But that was then and this is now. The Clippers have indeed made a deep postseason run — the deepest in franchise history, in fact — but outside of the first four games in Round 1, when Rondo averaged seven points and 5.8 assists in two wins and two losses against Dallas, the 15-year veteran has struggled to find minutes.
However, with Kawhi Leonard currently out for who knows how long, and facing a Phoenix team led by burgeoning superstar guard Devin Booker, Rondo’s role has already re-emerged.
Rondo’s Game 1 Minutes a Sign of Things to Come
Speaking to reporters during practice Monday, 24 hours after the Clippers dropped Game 1 of the Western Conference Finals to the Suns, head coach Ty Lue was asked about Rondo, specifically why he played the entire fourth quarter in the series opener after barely playing in the previous five games against Utah.
“We were about to make a substitution, and he just made a three in the corner,” said Lue. “And then I just like his pace. I think when Reggie goes out of the game, when PG is out of the game, we don’t have Kawhi to play through. So I think we need his pace and the way he generates shots for Luke Kennard, Nic Batum, finding (DeMarcus) Cousins a lot.
“I think his pace is very important,” continued Lue, “especially when you lose a scorer like Kawhi, who is our leading scorer on the team. You need somebody who is going to generate pace and generate shots for other guys, as well.”
In 22 minutes of Game 1, Rondo dished out seven assists, including one to Cousins for a rim-rocking dunk over Dario Saric, and his eight points were the most since his 11 against Dallas in the season’s first playoff game. Rondo was also perfect from behind the arc, 2-for-2, a good sign for Lue who has noticed hesitation from Rondo when it comes to shooting the long ball.
“He’s going to be very important in this series. We understand that. Like I said, he’s got to be confident taking his shots,” Lue said. “But he brings more than shooting: his IQ, pace, getting guys shots, a vocal leader. We need all that. It doesn’t come from just making shots and scoring the basketball. We need all the other intangibles that he brings.”
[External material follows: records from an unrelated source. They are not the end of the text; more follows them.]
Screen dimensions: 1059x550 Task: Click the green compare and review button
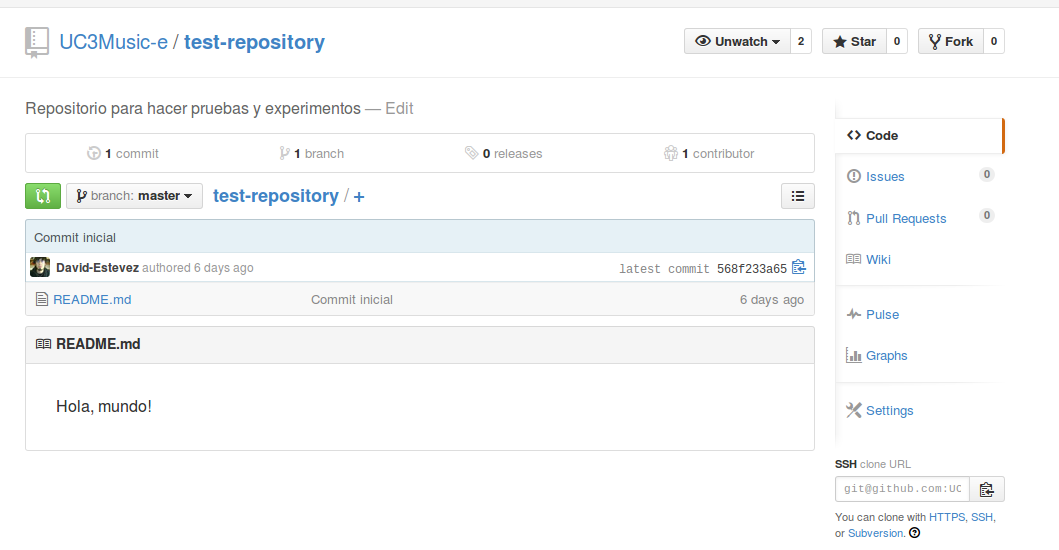click(x=43, y=196)
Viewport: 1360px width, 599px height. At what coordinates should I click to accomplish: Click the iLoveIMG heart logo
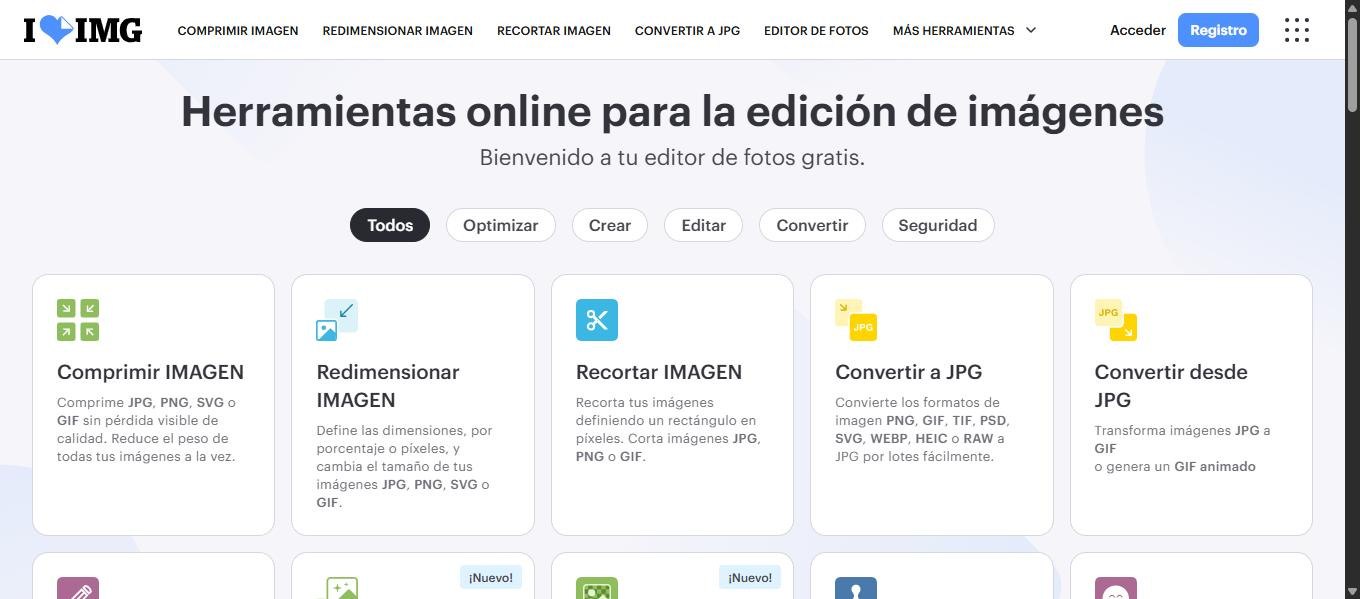pos(82,30)
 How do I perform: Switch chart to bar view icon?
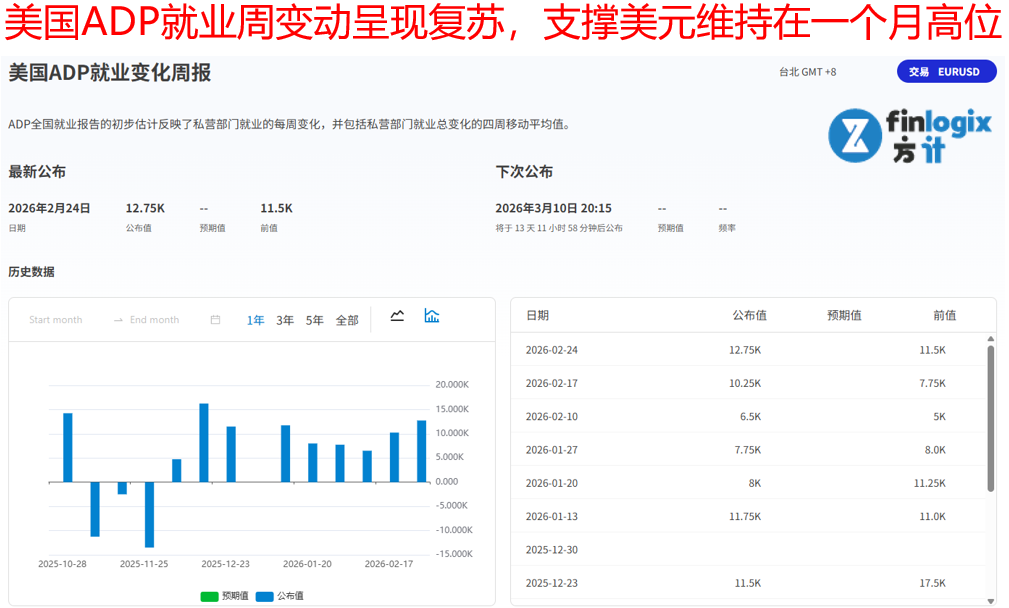click(x=432, y=316)
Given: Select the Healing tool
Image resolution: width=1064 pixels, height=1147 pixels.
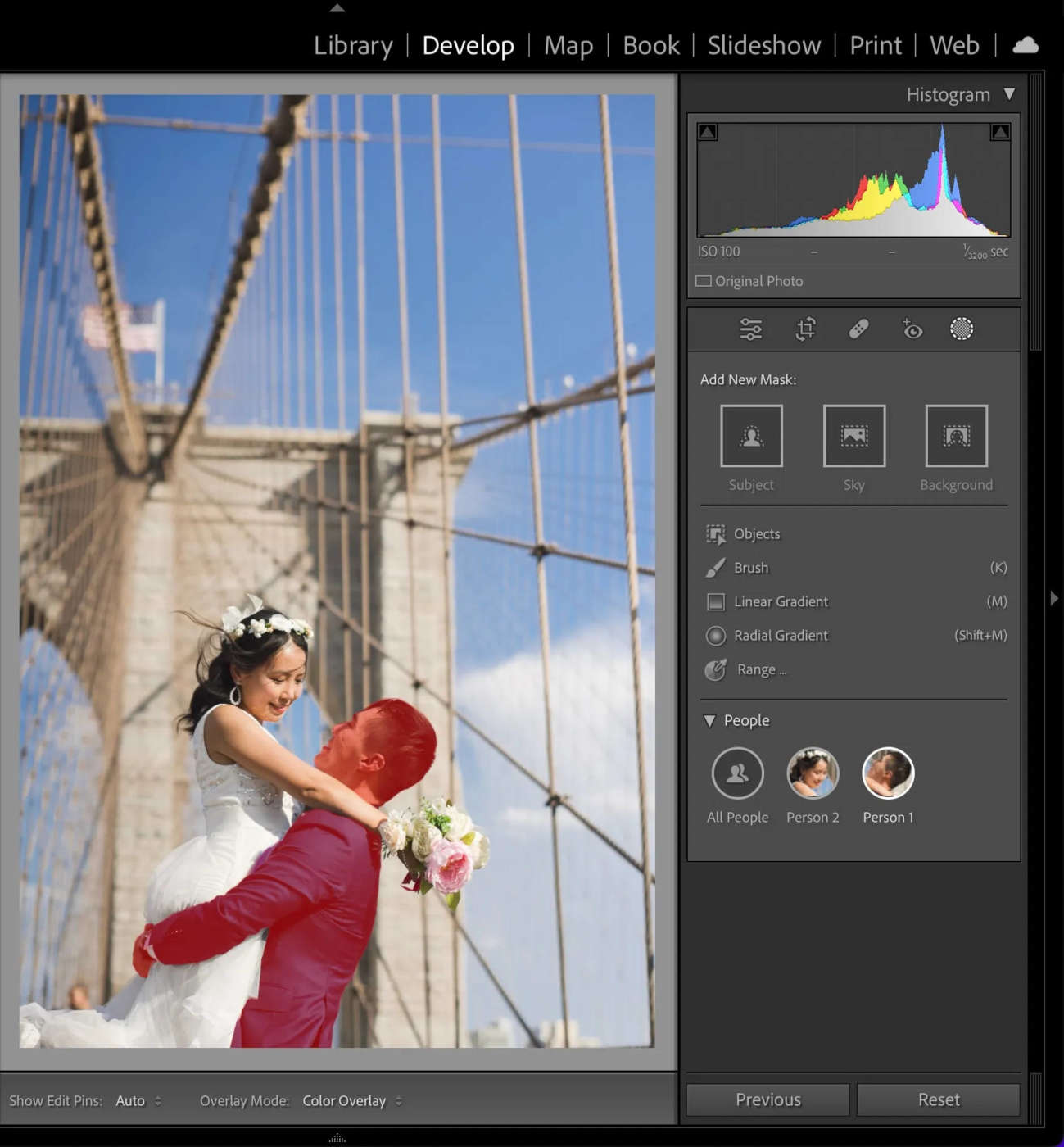Looking at the screenshot, I should click(857, 329).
Rondo, however, struggled to defend Booker. But the same could be said for anyone in a Clippers’ jersey, including defensive standouts Beverley and Terance Mann, and the truth is there’s really not much anyone can do against a guy as hot as Booker was — posting his first career triple-double and becoming only the ninth player in NBA history to have a 40-point triple-double in the playoffs. Rondo was -6 in the fourth quarter and -11 on the game.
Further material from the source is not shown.